Box 3.1: - EU state of action in the Climate Change theme since 1992


3.2 State of the Environment

Past trends and current status

Given the difficulties in measuring climate change and its environmental effects, the most common indicators used are the pressure indicators of emissions of the individual gases. An examination of changes in key stress indicators (CO2, CH4, N2O) over the last 30 years shows a steady increase in emissions.

Recent trends in GHG emissions are now monitored more regularly due to the commitments of the EU and individual Member States under the UNFCCC. There are a number of different databases for CO2 emissions including National Programmes, Corinair, Eurostat and the UNECE Convention on Long Range Transboundary Air Pollution (LRTAP), although each is based on national data. There are difficulties in selecting a data set which meets all the criteria of reliability, consistency, completeness and multiple years. Corinair is the emission inventory developed in collaboration with Member States and maintained by the EEA. Provisional results of the 1994 inventory are available. The Corinair emission inventory includes fossil fuel related and other emission sources and is in line with the IPCC Guidelines. However only emission data for 1990 and 1994 are presently available. Therefore for the following trend analysis emission data from Eurostat are also used. Up-to-date data from Eurostat for CO2 emissions from fossil fuel combustion indicates 3100 million tonnes (Mt) in 1994 for the EUR 15 (2.7 % reduction compared to 1990 level). Figure 3.1 shows the trend in total CO2 emissions in EUR 15 from 1980 to 1994 (excludes final non-energy consumption and bunkers). The latest provisional Corinair emission data for EUR 15 (EEA-ETC/AEM, 1996) are in line with these figures (reduction of 3290 Mt in 1990 to 3230 Mt in 1994), showing that fossil fuel related emissions account for 95 % of the total emissions.


Figure 3.1: Development of CO2 emissions in EUR 15 from fossil fuel (excludes final
non-energy consumption and bunkers) (1985-1994).

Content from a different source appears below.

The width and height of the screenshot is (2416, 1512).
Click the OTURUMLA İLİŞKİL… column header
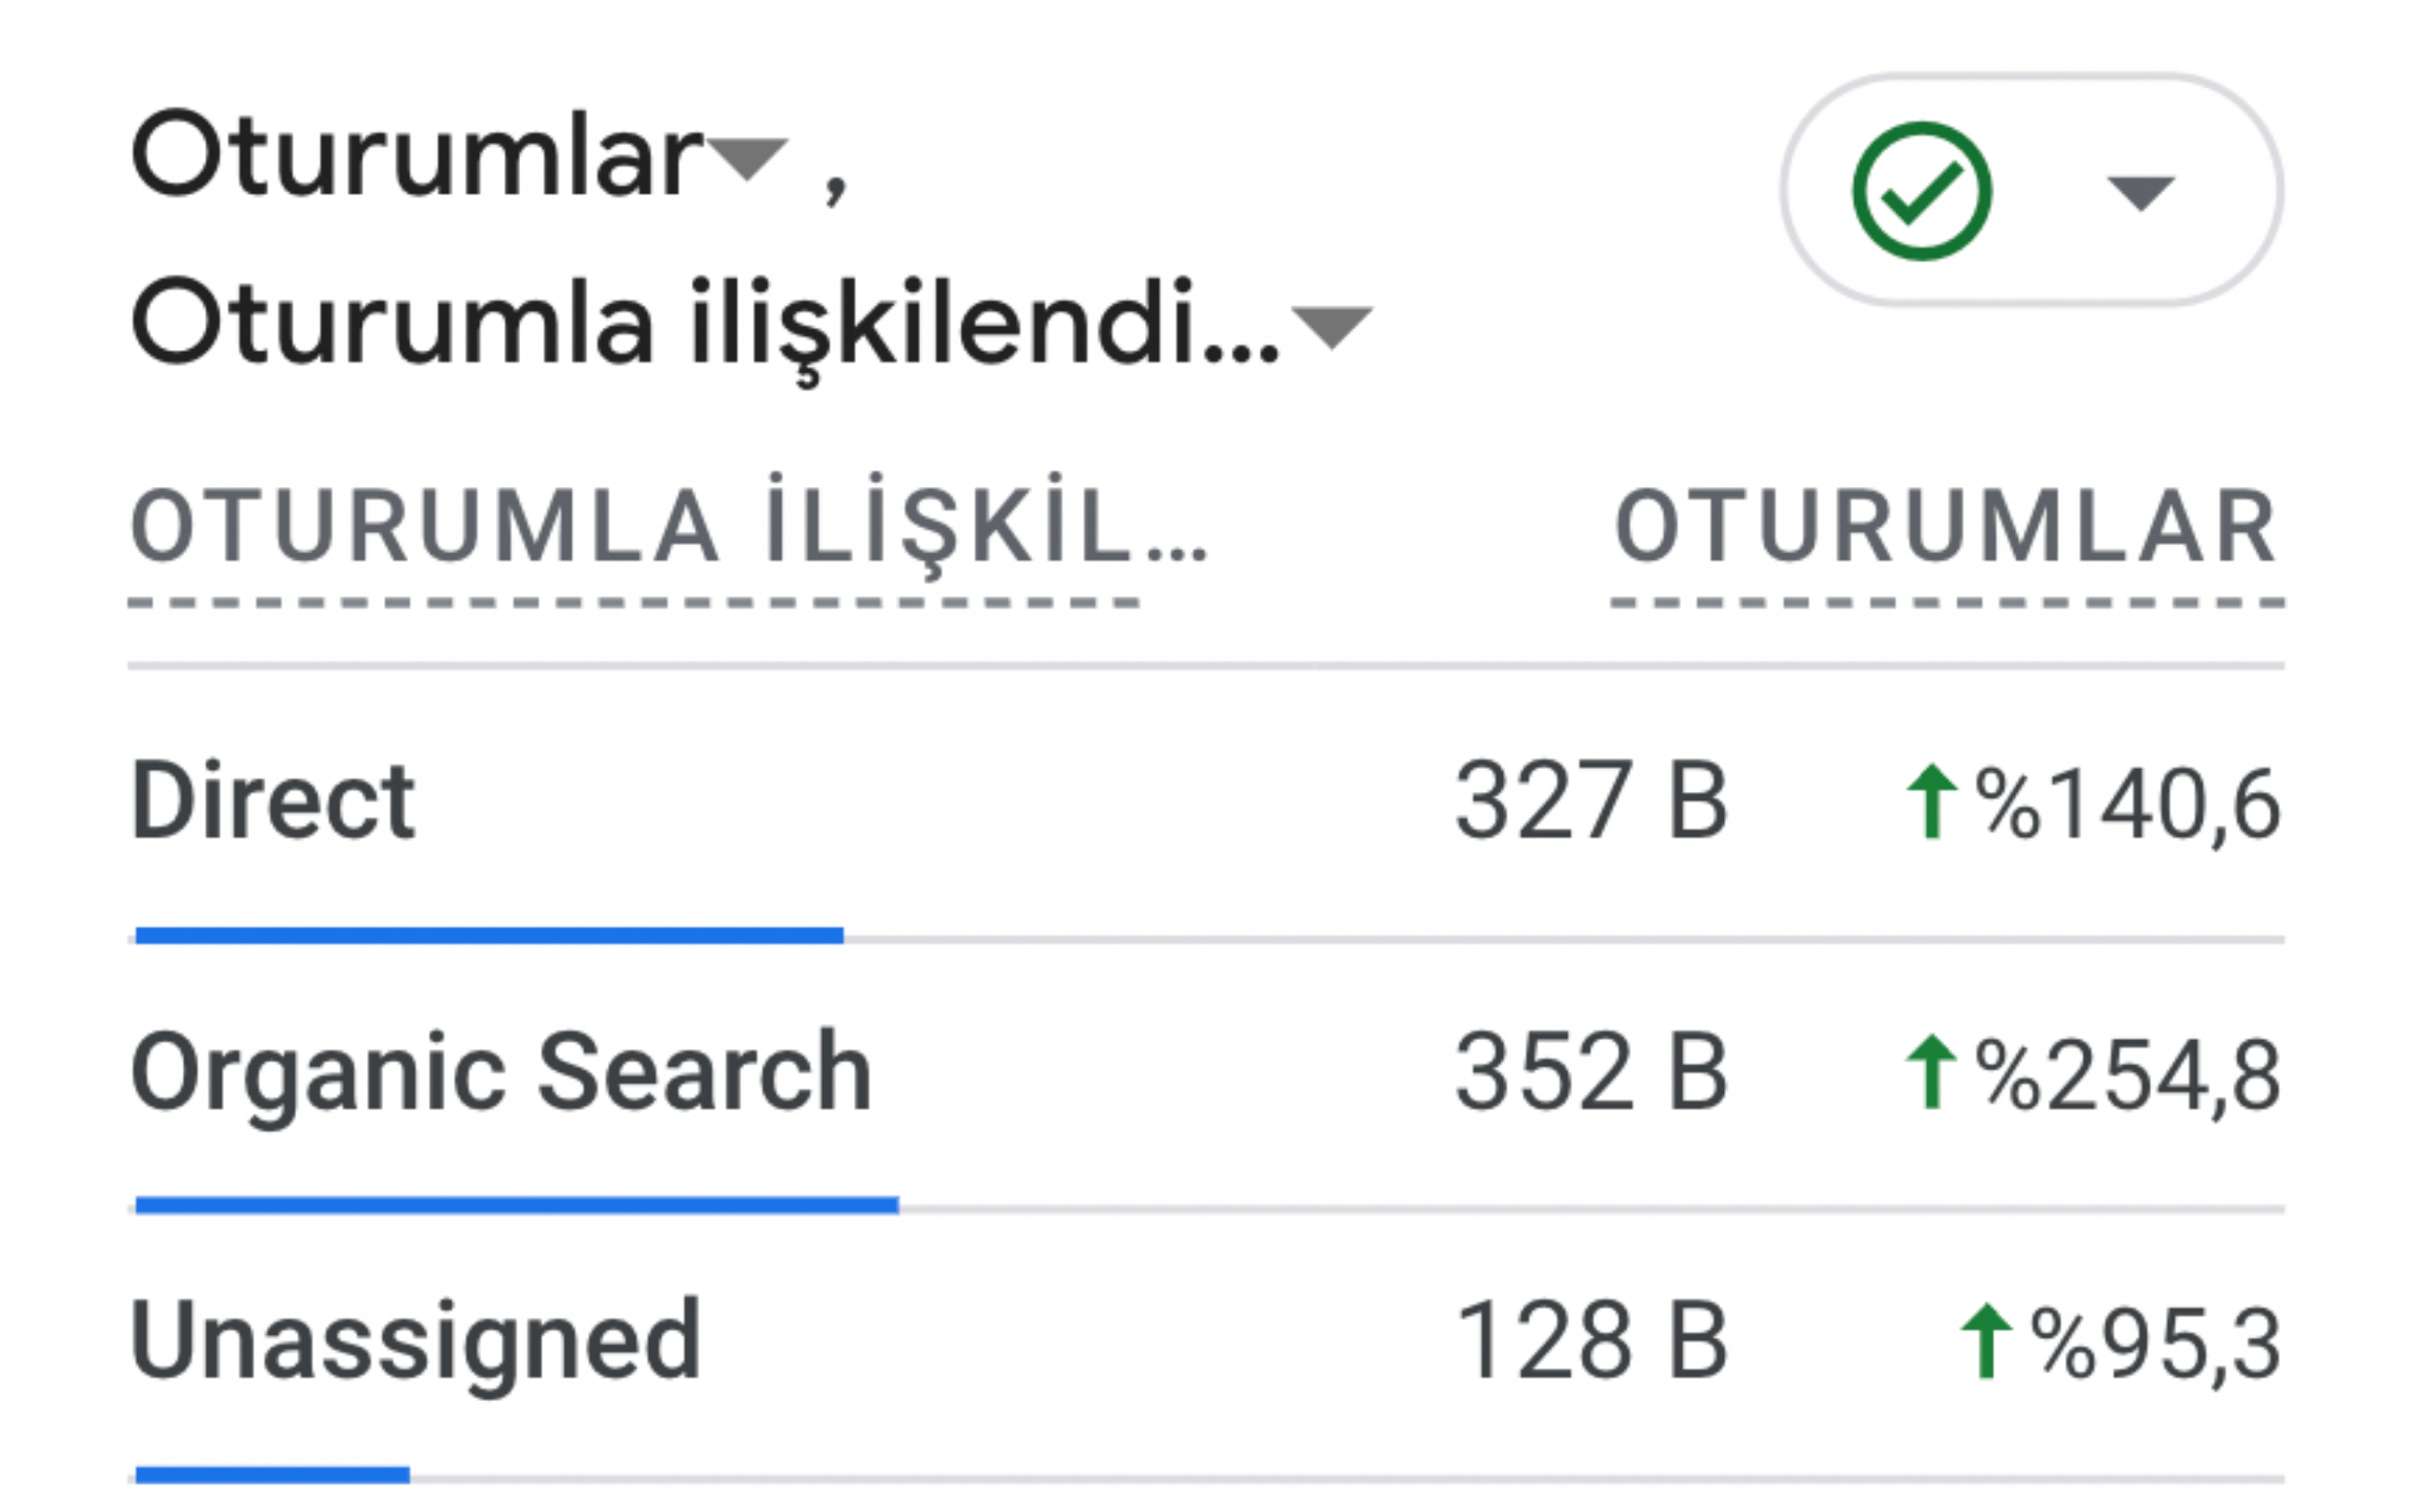(668, 528)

Source: Eurostat (data includes
emissions from former East Germany)

Emissions from fossil fuel combustion in the EUR 15 increased by about 1% overall in the period 1985-90. Emission reductions were achieved by Germany, Denmark and France during 1985-90. From 1990 to 1994 emissions of several countries (Germany, France, United Kingdom) decreased, resulting for the EUR 15 in an emission reduction of approximately 2 %, mainly due to short-term factors like the temporary decrease of industrial and economic growth rates, the restructuring of industry in Germany, the closing of coal mines in the UK and the conversion of power plants to natural gas.


Figure 3.2: Source apportionment of CO2 emissions from
fuel combustion. Source: Eurostat (data includes emissions
from the former East Germany)

Figure 3.2 shows the sectors responsible for CO2 emissions from fuel combustion in 1985 and 1994. Although emissions from industry have reduced, emissions from the transport sector show an increase. The average EUR 15 annual per capita CO2 emissions from fuel combustion only in 1990 is 8.8 tonnes, of which around 2.1 tonnes (24 %) is originating from transport. CO2 emissions per capita from transport can be further divided in respectively 1.2 tonnes from passenger cars, 600 kg from heavy duty vehicles and buses and 300 kg from other mobile sources (including air transport) (see also Appendix I).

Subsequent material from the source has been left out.